Bora Bora’s food and dishes reflect how different cultures & traditions have impacted on Bora Bora. This contributed to the islands a mixture of local cooking, French cuisine, Italian flair & to a lesser extent, Japanese influences.

Fish remains the staple diet for Tahitians. Poisson cru is an extremely popular food dish with both locals and tourists. It consists of raw fish marinated in lime juice then mixed with coconut milk.

This is often served in a salad of finely cut cucumber, onion, tomato & capsicum. It is yummy, and that’s unsurprising considering that Bora Bora has been listed as the number 1 destination worldwide for local cuisine in the past.

The former President of French Polynesia, Gaston Tong Sang, prepares a freshly caught parrot fish over a fire of heated coral on Bora Bora’s sacred Motu Tapu:

Bora bora food

Maa Tahiti – the Traditional Tahitian Feast

Maa Tahiti is the traditional Tahitian food for feasts (tamaaraa) and eaten by many every Sunday. It’s cooked in a himaa – an oven made by digging a large hole in the ground into which stones are piled & heated by fire.

The food is wrapped in banana leaves and placed on the hot stones, then covered by a blanket of purau & banana leaves. The leaves are covered in hession sacks and finally dirt around the sides before being baked for several hours. Dishes include:

  • Chicken & pork with sweet potatoes
  • Breadfruit
  • Tarot
  • fafa (a type of spinach)
  • po’e (a sweet fruit – usually individually papaya, banana, tarot & pumpkin – puree mixed with starch, sugar & coconut milk)
  • fei (a type of banana).

The food is served with;

  • miti hue (lightly fermented coconut milk)
  • miti haari (coconut milk diluted with water & lime)
  • taioro (thick fermented coconut milk).

You can find a lot of these traditional dishes and local cuisine in the many restaurants in Bora Bora.

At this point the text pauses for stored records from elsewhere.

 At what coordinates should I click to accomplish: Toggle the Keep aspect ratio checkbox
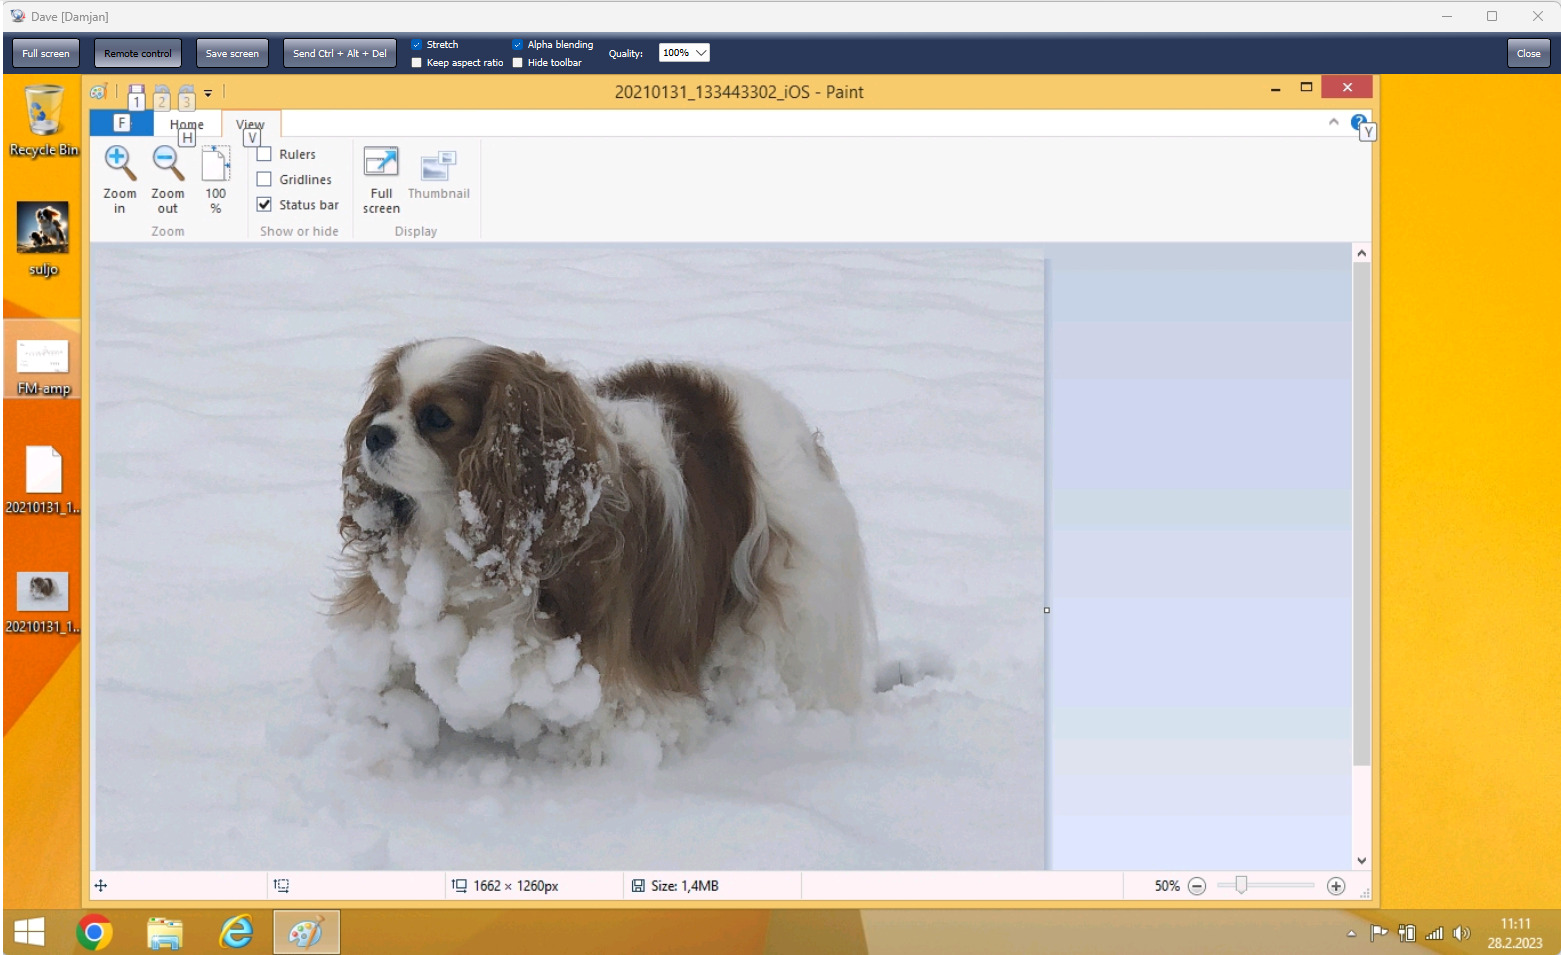417,63

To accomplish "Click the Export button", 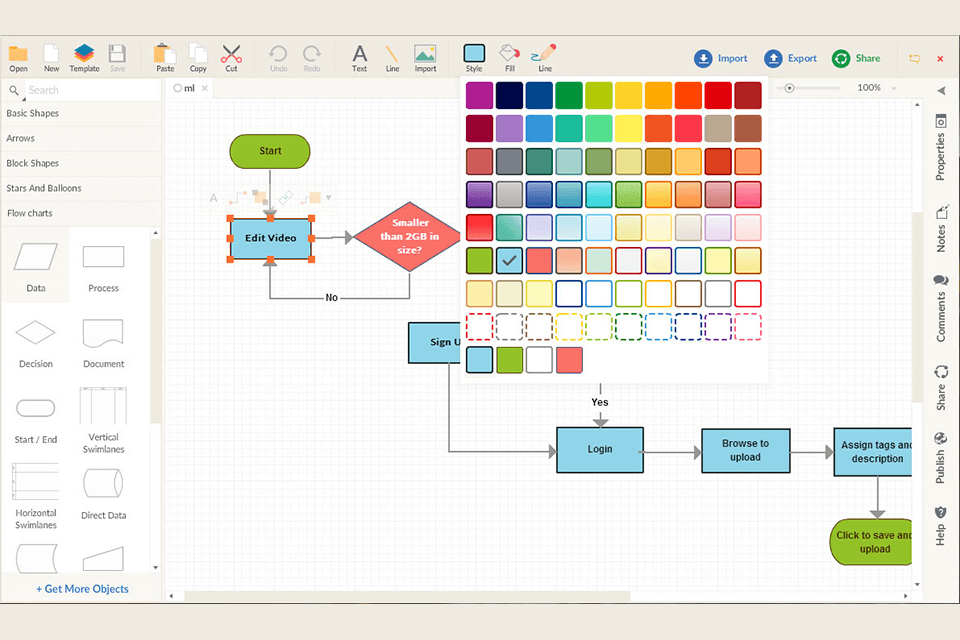I will coord(790,59).
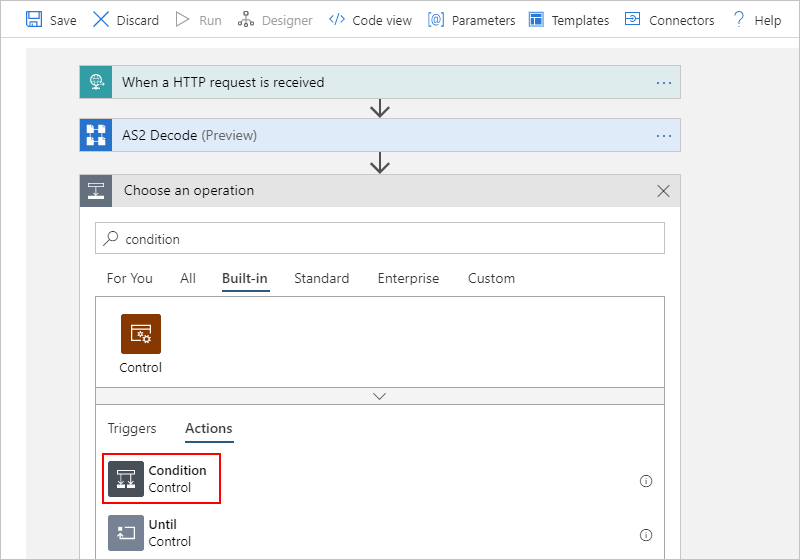Open the HTTP request trigger ellipsis menu

click(664, 82)
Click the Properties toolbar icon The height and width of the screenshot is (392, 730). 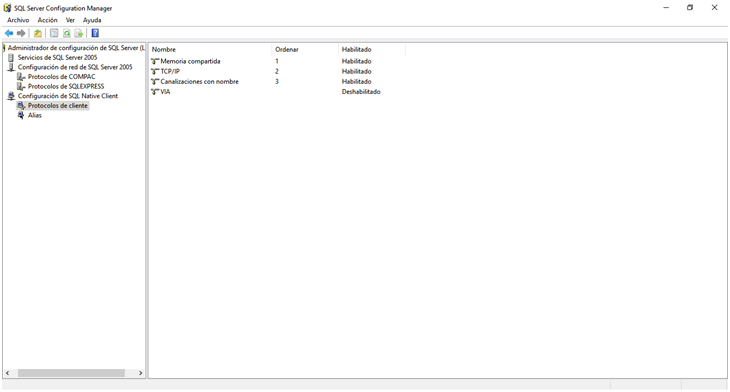54,33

Local fruits such as papaya, mango, pineapple, grapefruit & banana adorn the table. Meals are eaten with the fingers & accompanied by fafaru – fresh fish dipped in sea water fermented for days with delicious fish and prawn heads. Yes, you can smell it for miles!

Fafaru

Generally speaking, a snack serves easy-to-prepare, straightforward meals in a relatively relaxed atmosphere. While a restaurant is a more formal setting and provides a dining experience serving plates that are more complex to prepare.